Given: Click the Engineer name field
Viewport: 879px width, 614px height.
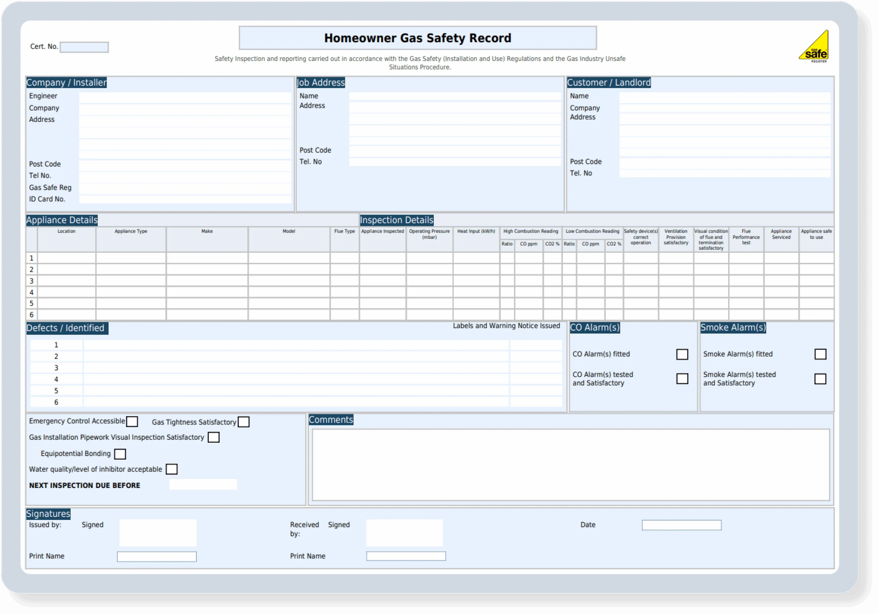Looking at the screenshot, I should pyautogui.click(x=185, y=97).
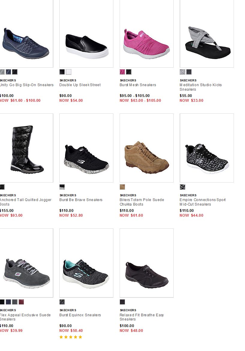View Bikers Totem Pole Chukka Boots photo
Image resolution: width=245 pixels, height=351 pixels.
pos(147,148)
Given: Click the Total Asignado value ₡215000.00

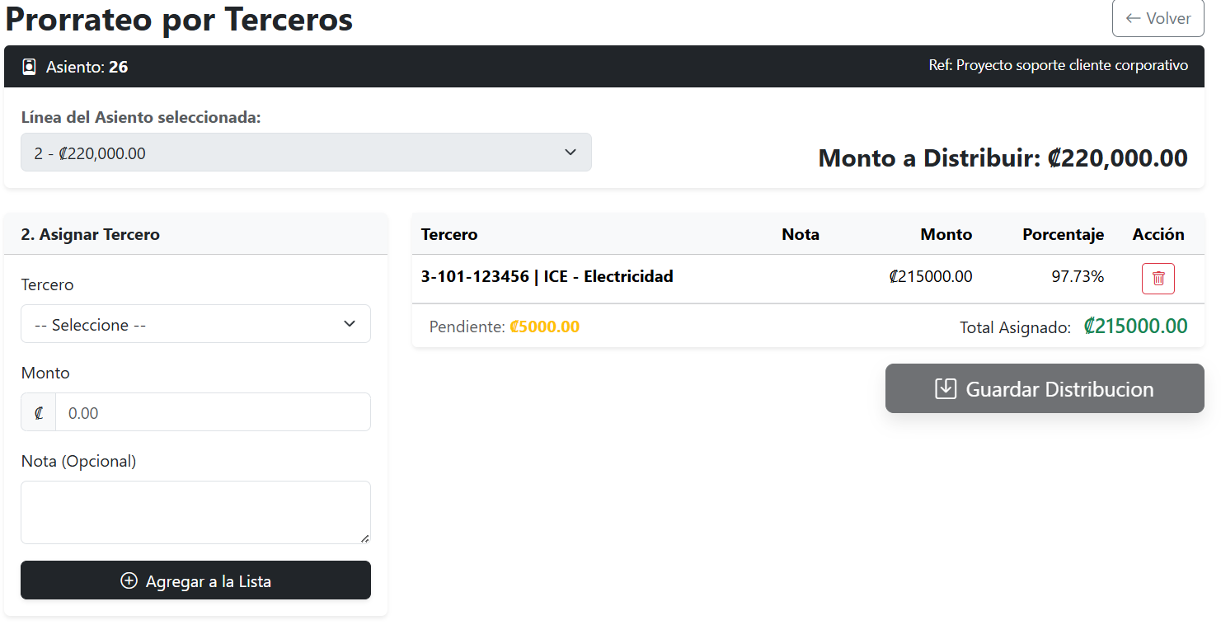Looking at the screenshot, I should pyautogui.click(x=1135, y=326).
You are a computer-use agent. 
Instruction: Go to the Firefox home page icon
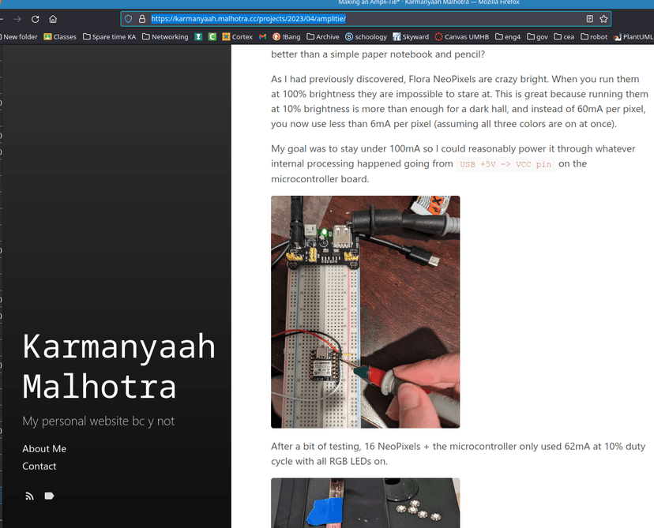[x=53, y=19]
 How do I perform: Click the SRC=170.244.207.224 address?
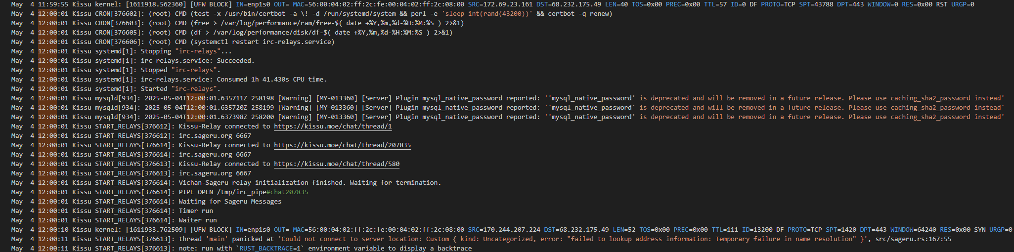click(x=504, y=230)
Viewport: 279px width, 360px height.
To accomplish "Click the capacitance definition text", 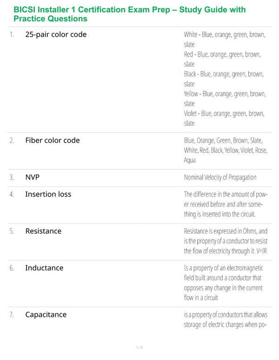I will click(x=226, y=320).

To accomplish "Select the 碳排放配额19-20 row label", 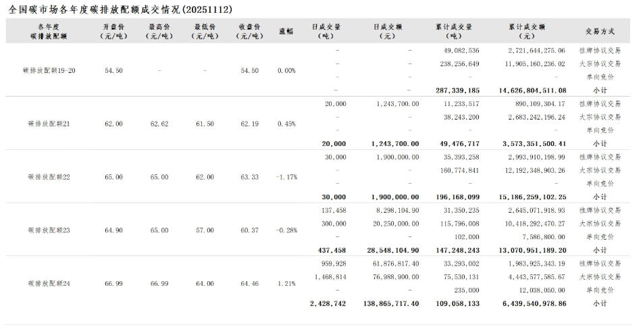I will click(49, 71).
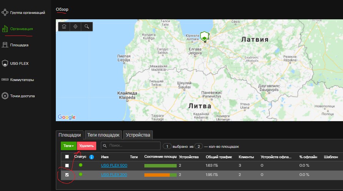Uncheck the USG FLEX 200 row checkbox
Screen dimensions: 343x191
pos(67,175)
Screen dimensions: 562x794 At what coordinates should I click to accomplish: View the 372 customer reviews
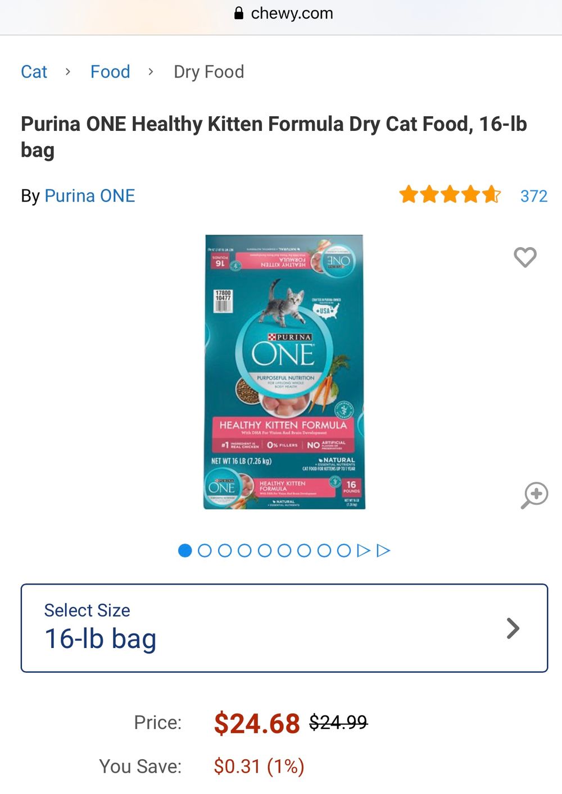click(x=534, y=196)
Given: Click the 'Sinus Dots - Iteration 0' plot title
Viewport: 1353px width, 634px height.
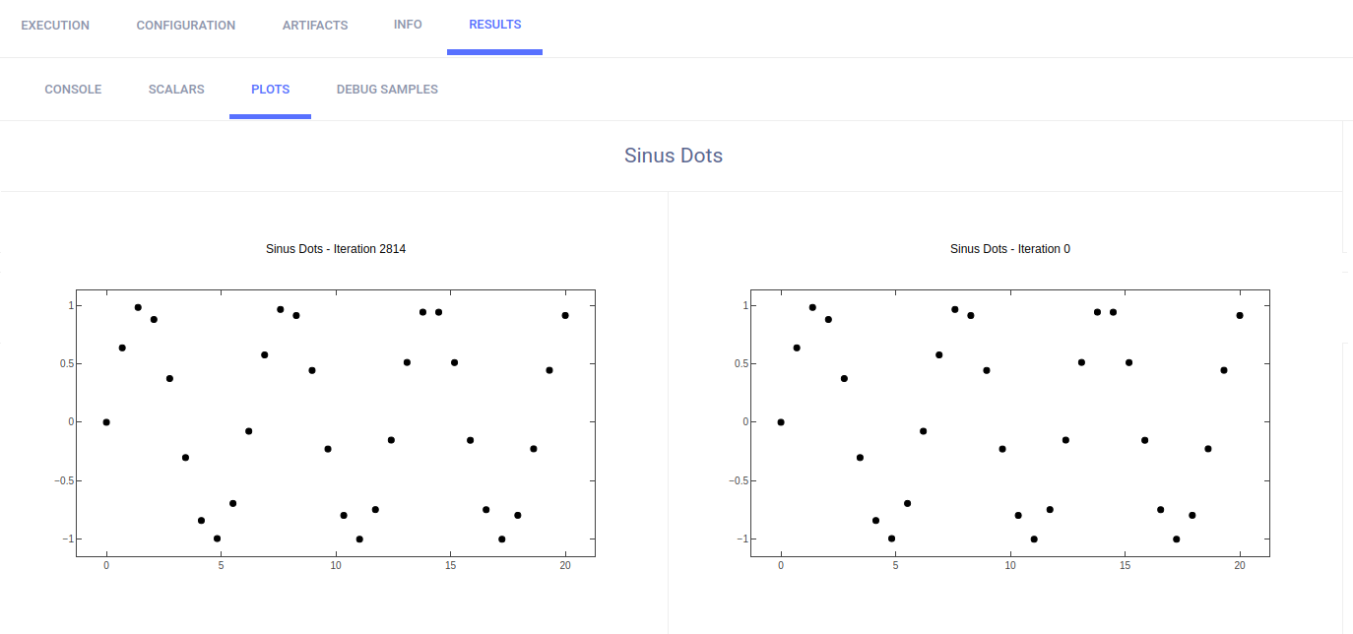Looking at the screenshot, I should click(1010, 249).

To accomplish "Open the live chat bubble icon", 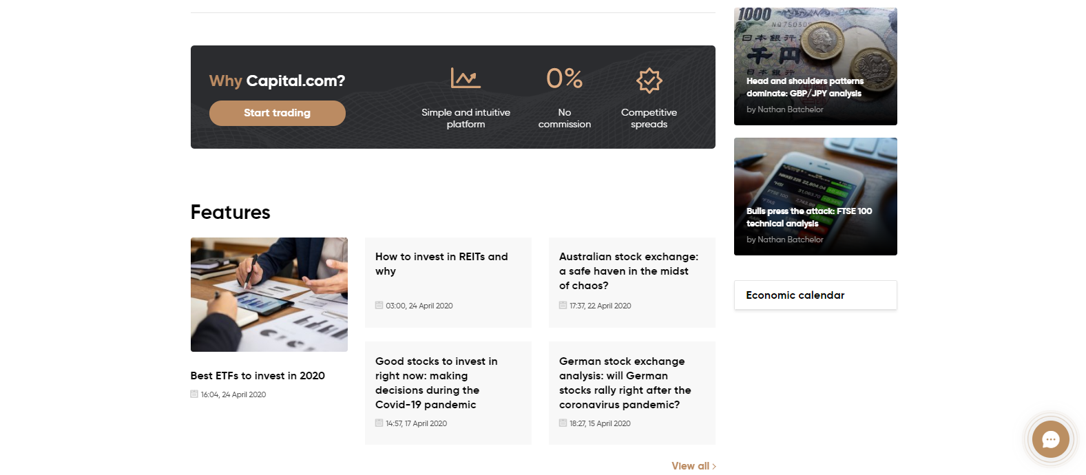I will point(1050,439).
+++
▸ **EXERCISE**
Copy out everything from the start of the records down to the line containing "pos(147,148)", including that line, and leave the pictures out of your copy.

▸ **EXERCISE RESPONSE**
Given: Click the Engineer name field
Viewport: 879px width, 614px height.
Looking at the screenshot, I should pyautogui.click(x=185, y=97).
View Bikers Totem Pole Chukka Boots photo
Image resolution: width=245 pixels, height=351 pixels.
pos(147,148)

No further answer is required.